With his lawsuit stayed as a result of Lehman’s record $613 billion bankruptcy proceedings,6 plaintiff Pickens apparently must get in line with Lehman’s many frustrated creditors.■


1  See “Texas PACs: 2006 Cycle Spending,” TPJ, October 2007. http://www.tpj.org/reports/txpac06/index.html
2  See "Texans for Lawsuit Reform: How the Texas Tort Tycoons Spent Millions in the 2000 Elections,” TPJ, November 2001. http://www.tpj.org/docs/2001/11/reports/tlr/
3   “Pickens Sues Lehman Unit Over Claims It Kept Funds,” Bloomberg, October 7, 2008. http://www.bloomberg.com/apps/news?pid=20601087&sid=aMGIztM471wM&refer=home
4  T. Boone Pickens et al. v. Lehman Brothers Commodity Services, Inc., Supreme Court of the State of New York, Case No. 8602884, filed October 6, 2008.
5  The Pickens plaintiffs entered into the derivatives contracts with the defendant: Lehman Brothers Commodity Services. Those contracts designated another Lehman unit, Lehman Brothers Holdings, Inc., as the defendant’s “Credit Support Provider.” The bankruptcy of either of these Lehman units would trigger the derivatives default clauses in question, according to Pickens’ complaint.
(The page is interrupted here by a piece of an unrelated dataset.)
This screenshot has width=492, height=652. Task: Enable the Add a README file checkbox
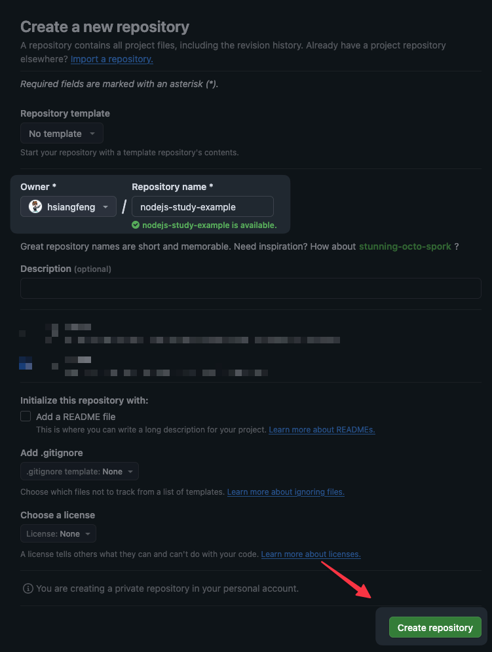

The bulk of the Lehman empire, including Lehman Holdings, filed for bankruptcy on September 15, 2008. Lehman Brothers Commodity Services, Inc. filed for bankruptcy a couple weeks later on October 3. As a result, the Pickens lawsuit claims that the defendant’s obligation to pay the plaintiffs predated the defendant’s own filing for bankruptcy protection. 
6 Pickens Sues Lehman Unit Over Collateral,” Dallas Morning News, October 10, 2008.